Hillary Or Not-Hillary?

It's encouraging to see the Lone Star State beginning to emerge from the cancer that gave us the cretin in chief and his lackeys, the legislature that was cashiered by its leader so they couldn't vote him out, and other fun and games that have come to be associated with Texas.

Now, a hard look at political leanings in the march toward the next, hopefully redemptive, presidency show that voters are more inclined toward Hillary Clinton than the rest of the field. I'm glad to see that the long rightwing hate campaign has not had the effect the Rovians had intended. Seeing who's putting out the hate mongering, it would be nice to know that Senator Clinton has gained stature from the comparison.

Republicans who think Sen. Hillary Rodham Clinton at the top of the presidential ticket would help GOP fortunes in Texas next year might want to reconsider, according to a new poll.

Mrs. Clinton leads Democratic rival Barack Obama among Texas Democrats and would pose a surprisingly strong challenge to a Republican in the 2008 presidential contest, the poll finds.

The survey, sponsored by the nonpartisan Texas Lyceum, found that Mrs. Clinton is virtually tied among Texas voters with Republican Sen. John McCain of Arizona and former New York Mayor Rudy Giuliani.
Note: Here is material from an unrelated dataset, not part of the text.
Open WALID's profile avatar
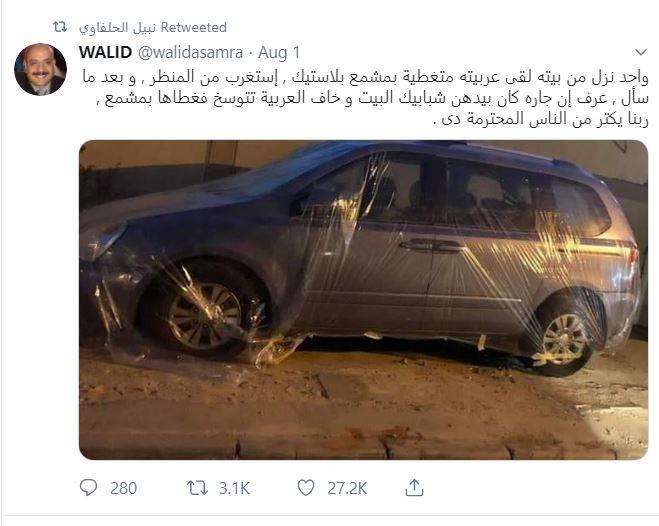659x526 pixels. [40, 69]
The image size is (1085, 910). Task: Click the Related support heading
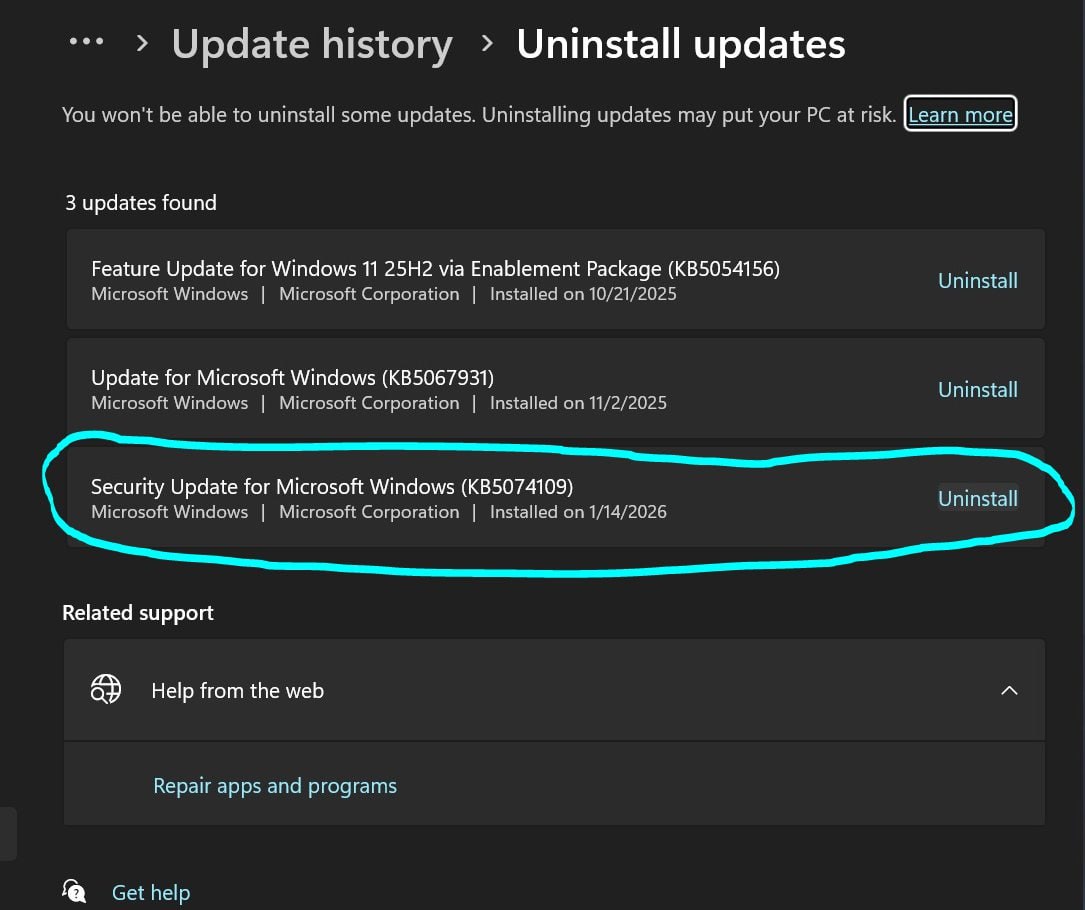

"You're hearing a lot of people on the Republican side saying if Clinton is at the top of ticket, in Texas it will be another big year for Republicans," said Daron Shaw, a University of Texas professor and director of the Texas Lyceum Poll.

"The key to that strategy is that Hillary Clinton is so polarizing and so unpopular, it would drive voters away from the Democratic ticket," he said. "That doesn't seem to be true."
(snip)
Many Texans remain undecided in next year's presidential sweepstakes, according to the poll. But the survey suggests that Mrs. Clinton would fare well against a Republican in a hypothetical matchup.
(snip)
According to the survey, if the 2008 presidential election were held today, 36 percent of Texans would vote for Mr. McCain, 35 percent for Mrs. Clinton and 29 percent undecided.
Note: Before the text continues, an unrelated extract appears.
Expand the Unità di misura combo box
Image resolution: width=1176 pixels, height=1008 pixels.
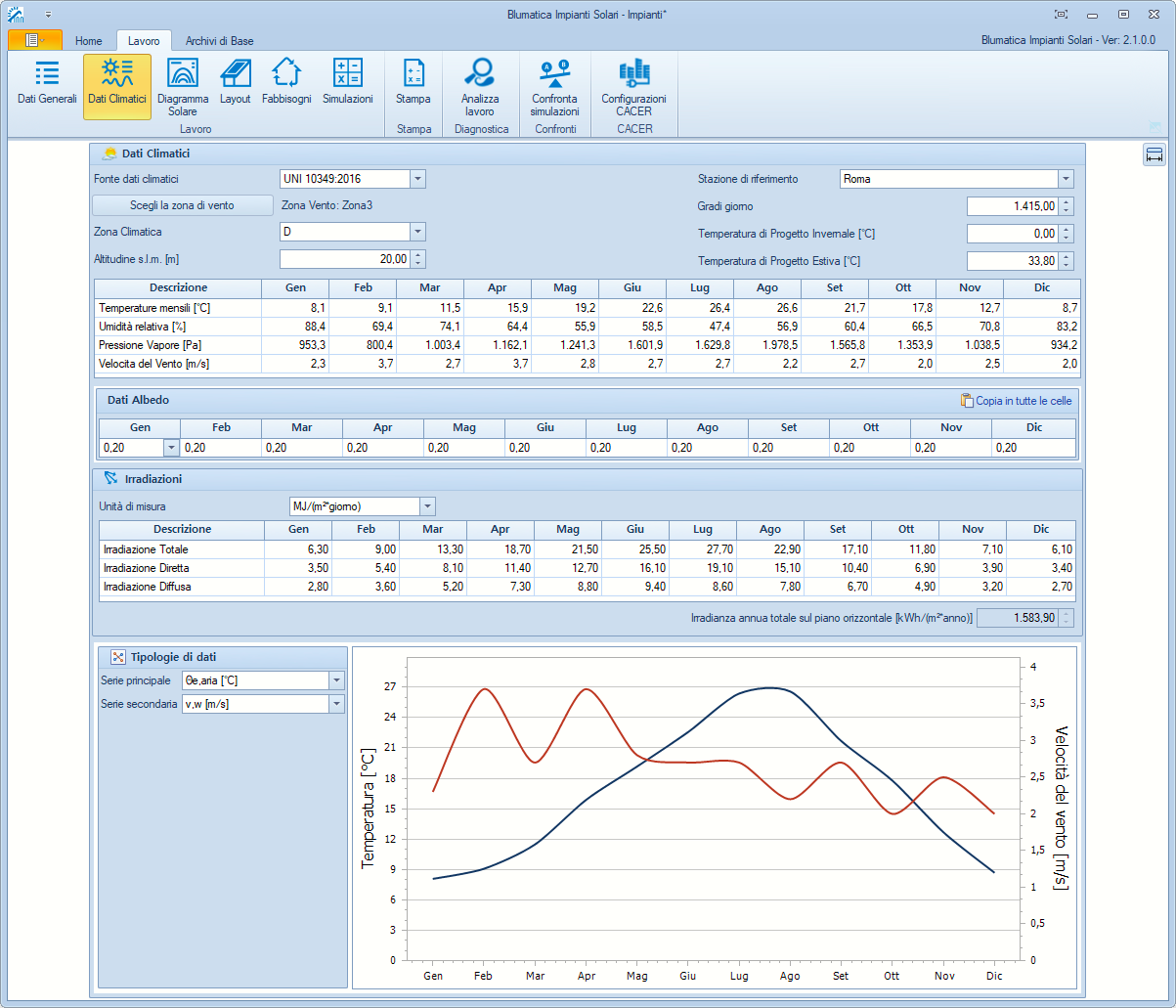coord(427,506)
While the GoPerverts lead by a percentage point against Hillary Clinton, that the state has produced no more push for the party of greed and corruption is wonderfully reassuring. That the voters can see for themselves that the party line is all lies, has taken an awful lot of failure. But those failures and the corruption are beginning to tell.
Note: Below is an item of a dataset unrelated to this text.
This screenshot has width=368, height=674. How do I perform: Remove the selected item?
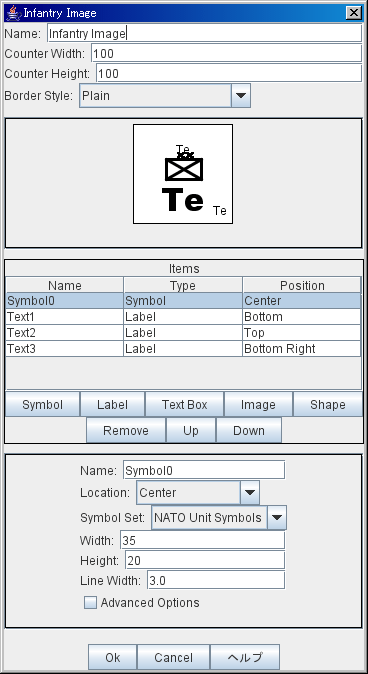tap(126, 430)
Maybe, like Dallas last election, we can look forward to Democrats able to start cleaning up the mess.

When oil tycoon and animal lover Boone Pickens decides to grow wind, there's life and hope.

Billionaire T. Boone Pickens is planning to cash in on the wind energy boom by building the world's largest wind farm in West Texas.

The oil tycoon and Oklahoma native is offering a $6 billion plan to install large wind turbines in parts of four Panhandle counties.

Pickens spokesman Mike Boswell today said the Mesa Power project would produce up to four-thousand megawatts of electricity.

Experts say the facility would generate more than five times the 735 megawatts produced at the present largest wind farm near Abilene.